Obviamente, o Boxe é a outra vedete. E aí, “Creed II” também acerta, sobretudo nas referências a “Rocky IV”. Tivemos a derrota nos Estados Unidos e a revanche na Rússia, a música antológica dos filmes antigos na luta final, passando pelo treinamento de Creed num ambiente e condições totalmente rústicas (no meio de um deserto bem quente), lembrando muito o treinamento de Rocky no interior da Rússia em “Rocky IV”, também em condições adversas, só que no meio da neve. As cenas das lutas de Boxe, apesar de um pouco exageradas, eram mais realistas do que víamos no “Rocky” original e havia algumas referências, como os socos na cara que Creed e Apolo, o Doutrinador, recebiam com a câmara em slow motion. Mas as esquivas de Creed eram bem mais palatáveis do que as que víamos em “Rocky III”, por exemplo. E a esposa de Creed cantando na entrada do marido na luta na Rússia era uma alusão direta a James Brown em “Rocky IV”. Tudo isso tornava o filme saboroso, pois nos ligava de forma positiva ao “Rocky IV” do passado.

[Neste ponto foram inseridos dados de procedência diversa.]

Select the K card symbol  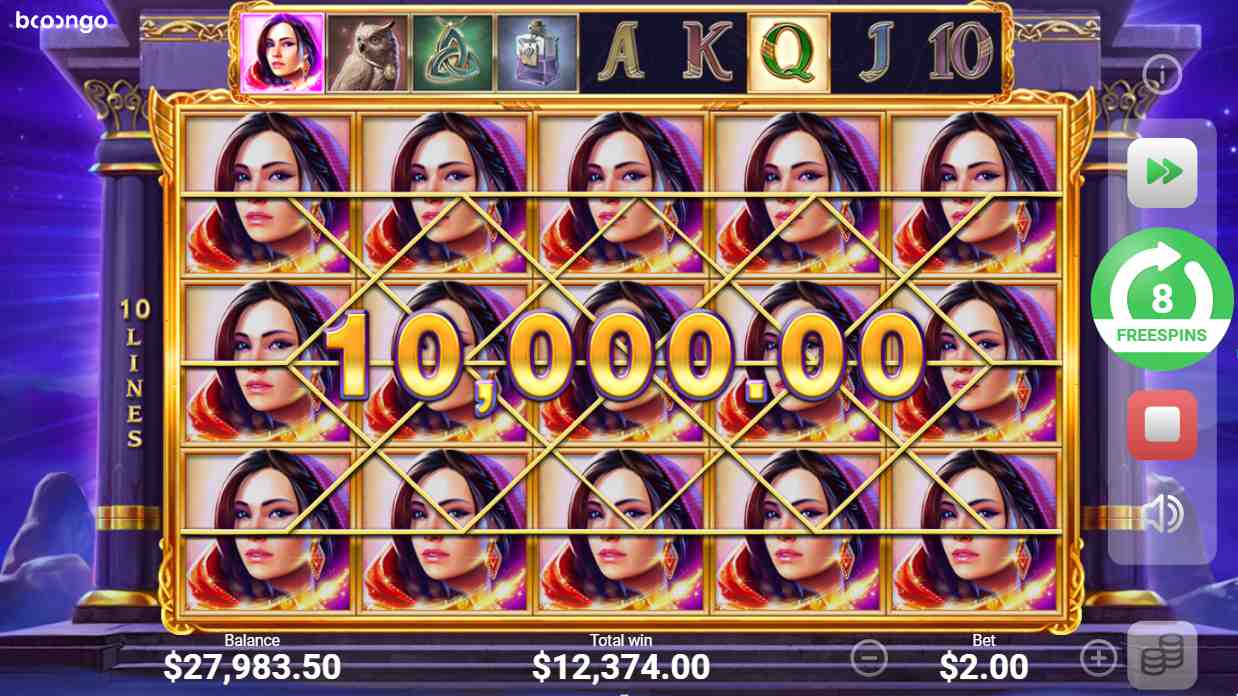point(706,53)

Assim, “Creed II” é um grande prêmio para os fãs de “Rocky”, pois faz muitas referências a “Rocky IV” e respeita demais os filmes antigos, mais até do que eles mesmos. Ainda, e principalmente, é um filme sobre personagens muito bem construídos e núcleos familiares que resolvem suas diferenças ao longo do tempo, não sendo uma película totalmente maniqueísta na questão de “mocinhos e bandidos”. A gente também torce para que a família Drago supere suas frustrações, mesmo tomados por tanto ódio. Quando o filme atinge esse tipo de sentimento, temos uma história nobre que atinge nossos corações e mentes de uma forma avassaladora. Filme obrigatório para ver, ter e guardar.